The feasibility of randomized trials requires postulating the relevant impact of the behavior of concern, being able to manipulate the behavior (which can be a major logistical or ethical challenge), and examining the near-term biologic consequences. It would be daunting to modify behavior throughout pregnancy to assess impact on clinical outcomes such as preterm birth, whereas short-term manipulation of behavior to study proximal biologic changes is not out of reach. While such evidence constitutes only one link in the chain from behavior to preterm birth, the tightness of the question and clarity of the answer would help to encourage or discourage further efforts. Such results could also help to pinpoint the subset of preterm births most deserving of attention in relation to the behavior.

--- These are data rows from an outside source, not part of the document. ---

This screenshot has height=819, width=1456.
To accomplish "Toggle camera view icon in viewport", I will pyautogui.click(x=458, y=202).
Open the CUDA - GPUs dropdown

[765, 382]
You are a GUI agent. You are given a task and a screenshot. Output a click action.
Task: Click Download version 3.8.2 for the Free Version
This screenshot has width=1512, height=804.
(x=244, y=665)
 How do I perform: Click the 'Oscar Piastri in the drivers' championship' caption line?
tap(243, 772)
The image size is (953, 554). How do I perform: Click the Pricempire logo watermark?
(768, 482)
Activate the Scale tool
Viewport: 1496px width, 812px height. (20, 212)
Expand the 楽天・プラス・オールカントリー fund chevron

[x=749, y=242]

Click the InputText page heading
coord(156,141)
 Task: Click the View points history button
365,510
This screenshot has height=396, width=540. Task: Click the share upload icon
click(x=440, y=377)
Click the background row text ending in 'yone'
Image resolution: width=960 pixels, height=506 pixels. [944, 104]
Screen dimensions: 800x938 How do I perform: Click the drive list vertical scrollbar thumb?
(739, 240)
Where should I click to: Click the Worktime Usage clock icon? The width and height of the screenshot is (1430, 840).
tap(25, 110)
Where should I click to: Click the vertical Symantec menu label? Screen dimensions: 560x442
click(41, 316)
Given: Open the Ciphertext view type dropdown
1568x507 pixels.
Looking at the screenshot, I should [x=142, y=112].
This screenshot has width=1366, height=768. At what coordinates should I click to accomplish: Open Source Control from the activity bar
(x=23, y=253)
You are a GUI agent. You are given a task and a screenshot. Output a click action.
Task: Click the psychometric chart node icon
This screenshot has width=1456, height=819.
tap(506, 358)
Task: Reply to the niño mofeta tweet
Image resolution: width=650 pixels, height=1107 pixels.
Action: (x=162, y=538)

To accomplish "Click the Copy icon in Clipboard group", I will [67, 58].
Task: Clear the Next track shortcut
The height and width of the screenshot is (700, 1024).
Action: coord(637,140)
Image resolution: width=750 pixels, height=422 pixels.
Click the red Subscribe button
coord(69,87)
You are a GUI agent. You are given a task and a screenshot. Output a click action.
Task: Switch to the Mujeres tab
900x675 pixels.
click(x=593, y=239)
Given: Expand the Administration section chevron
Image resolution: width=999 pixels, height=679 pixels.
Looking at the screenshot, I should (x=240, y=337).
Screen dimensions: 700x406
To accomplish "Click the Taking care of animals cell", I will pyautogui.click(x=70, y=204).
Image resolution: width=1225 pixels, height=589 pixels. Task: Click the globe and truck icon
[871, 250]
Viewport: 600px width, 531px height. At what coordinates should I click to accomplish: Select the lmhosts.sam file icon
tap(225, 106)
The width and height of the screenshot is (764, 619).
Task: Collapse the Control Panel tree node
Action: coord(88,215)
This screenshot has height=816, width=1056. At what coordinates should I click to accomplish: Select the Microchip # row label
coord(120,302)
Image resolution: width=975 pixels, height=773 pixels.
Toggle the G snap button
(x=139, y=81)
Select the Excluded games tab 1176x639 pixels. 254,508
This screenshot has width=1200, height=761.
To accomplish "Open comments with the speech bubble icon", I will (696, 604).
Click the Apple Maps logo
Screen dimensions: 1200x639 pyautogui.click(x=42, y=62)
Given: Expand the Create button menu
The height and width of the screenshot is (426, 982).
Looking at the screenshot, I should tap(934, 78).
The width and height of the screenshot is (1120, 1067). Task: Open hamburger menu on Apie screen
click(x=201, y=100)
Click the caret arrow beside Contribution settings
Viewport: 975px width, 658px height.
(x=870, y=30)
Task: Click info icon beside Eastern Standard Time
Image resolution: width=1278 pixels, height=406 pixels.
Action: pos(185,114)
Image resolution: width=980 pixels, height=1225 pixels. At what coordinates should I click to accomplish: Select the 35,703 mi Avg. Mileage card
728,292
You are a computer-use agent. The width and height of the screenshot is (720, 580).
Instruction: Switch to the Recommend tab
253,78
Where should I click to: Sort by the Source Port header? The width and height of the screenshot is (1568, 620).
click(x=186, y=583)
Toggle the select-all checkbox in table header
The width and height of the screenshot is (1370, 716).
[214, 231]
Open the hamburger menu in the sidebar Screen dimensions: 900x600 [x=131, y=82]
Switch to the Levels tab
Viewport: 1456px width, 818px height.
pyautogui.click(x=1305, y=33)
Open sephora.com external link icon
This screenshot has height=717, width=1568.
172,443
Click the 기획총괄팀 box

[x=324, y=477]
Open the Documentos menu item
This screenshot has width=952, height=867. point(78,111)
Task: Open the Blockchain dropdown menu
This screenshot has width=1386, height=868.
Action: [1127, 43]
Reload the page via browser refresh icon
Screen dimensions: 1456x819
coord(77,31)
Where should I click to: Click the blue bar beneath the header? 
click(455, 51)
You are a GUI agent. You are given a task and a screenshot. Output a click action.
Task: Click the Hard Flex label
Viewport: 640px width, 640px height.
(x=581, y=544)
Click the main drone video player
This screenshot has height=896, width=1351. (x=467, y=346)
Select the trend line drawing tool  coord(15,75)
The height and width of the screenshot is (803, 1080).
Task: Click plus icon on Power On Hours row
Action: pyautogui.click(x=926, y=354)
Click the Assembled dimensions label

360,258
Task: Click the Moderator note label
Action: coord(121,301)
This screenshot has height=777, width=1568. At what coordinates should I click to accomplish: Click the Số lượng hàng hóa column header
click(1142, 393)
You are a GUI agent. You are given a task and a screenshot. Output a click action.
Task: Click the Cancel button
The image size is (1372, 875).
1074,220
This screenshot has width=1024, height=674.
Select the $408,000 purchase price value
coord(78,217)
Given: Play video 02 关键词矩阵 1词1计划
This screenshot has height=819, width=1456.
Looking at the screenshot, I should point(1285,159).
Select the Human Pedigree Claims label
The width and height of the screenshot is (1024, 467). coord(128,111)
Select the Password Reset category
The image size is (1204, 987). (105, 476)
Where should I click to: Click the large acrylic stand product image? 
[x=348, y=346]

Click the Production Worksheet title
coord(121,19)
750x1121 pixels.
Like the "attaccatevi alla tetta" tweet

For many of the behaviors of concern, conventional epidemiologic approaches have been applied with little in the way of conclusive data other than the small effect of smoking on preterm birth. The absence of clear associations for other intensively studied behaviors offers some guidance for clinical and public health application, but they do little to help in designing more ambitious efforts to prevent preterm birth. Prevention requires identification of clear etiologic relationships, and reaching that level of certainty calls for a markedly different approach to the examination of the antecedents of the behaviors of interest, novel approaches to assessment, and examination of near-term biologic consequences of the behaviors of concern, focusing on pathways thought to result in preterm birth.
We thank Stephanie Engel and Anna Maria Siega-Riz for their helpful review of an earlier draft.